If you’re a survivor of 2014 you’ve done far more than simply make it through, and I hope you come to see the badge you wear because of it and how it shines.
This is the post in which I list the things I did this year and then list my goals for the next. But there’s really only one goal when you strip it all down, and that’s to make it to the next year. Because we all know, whether we consciously acknowledge it or not, that there will inevitably come a year when we *don’t* reach the end, when we become the one who fell off and has to be remembered or conveniently forgotten in someone’s yearly wrap-up post.
And that’s why, more than anything, I’m grateful that I’m still here to set my insignificant little goals and make my list of things that probably aren’t going to happen, and if they do happen they won’t happen in anything resembling the way I blueprinted so diligently in the year’s-end blog post we all have to write now.
I’m grateful for the sublime luxury of ignorance and time.
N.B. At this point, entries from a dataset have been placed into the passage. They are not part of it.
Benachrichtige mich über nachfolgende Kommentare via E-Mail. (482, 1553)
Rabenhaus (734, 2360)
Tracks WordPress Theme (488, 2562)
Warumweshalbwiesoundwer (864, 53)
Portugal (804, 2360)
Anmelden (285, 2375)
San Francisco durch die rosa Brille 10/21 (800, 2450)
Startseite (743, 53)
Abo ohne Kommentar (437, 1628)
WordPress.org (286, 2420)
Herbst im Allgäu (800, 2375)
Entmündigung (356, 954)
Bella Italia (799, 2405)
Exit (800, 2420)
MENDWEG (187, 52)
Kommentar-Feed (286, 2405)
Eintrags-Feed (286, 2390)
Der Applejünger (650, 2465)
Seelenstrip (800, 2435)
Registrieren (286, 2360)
This may come across as cynical, but it’s really not. I believe time passes so much quicker and so much more tragically unobserved and unappreciated when we’re all caught up in the mad dash of all-consuming goals and deadlines and tallying and five-year plans. I believe a simple realization like we’re still here might allow us to slow that passage down just a little and actually appreciate the moments as they come and for what they actually are instead of using them to constantly and futilely mold the next moment into some ideal we’ve created in our heads.
That’s what I’m trying to do right now, anyway.
I have goals. Personal, professional, and creative. But I also have a life, and it’s happening right now. It’s this woman sleeping and breathing steadily next to me as I type this. It’s the prolonged cortisol rush fucking with my system because I’m nervous about the book I just delivered to the editor and I don’t know what’s going to happen. It’s the intense satisfaction of my fingertips making these keys click and seeing a blank space slowly filled in with words. It’s the constant pain I live with because of poor choices and necessary choices I made with my body years ago. It’s my itchy scalp. It’s the terrible and exhilarating uncertainty of what comes next.
I’m still here, and I get to revel in and agonize over all of these stupid little things if I only take the time to do so, and that’s an unspeakable luxury.
I’m going to write a lot in the New Year and try to make more money doing so than I did this year and move in with my girlfriend and eventually propose to her and see more of my friends and family and create more things from nothing.
I want to do all of those things, and I will, but I’m going to try to appreciate each thing as it happens simply for what it is and not where I hope it will all lead.
If I have a real goal beyond reaching the end of 2015, that’s my goal.
In summation: I’m content with who I am, if not wholly content in all aspects of where I am in life. I love the person I’m with. I’m proud of the work I’ve done and hopeful about the work I will do. And ultimately I realize the dead don’t need us to mourn, but the living do need us to try harder and do better.
I’m still here.
This is how it ends.
Congratulations on making it, folks. I mean that.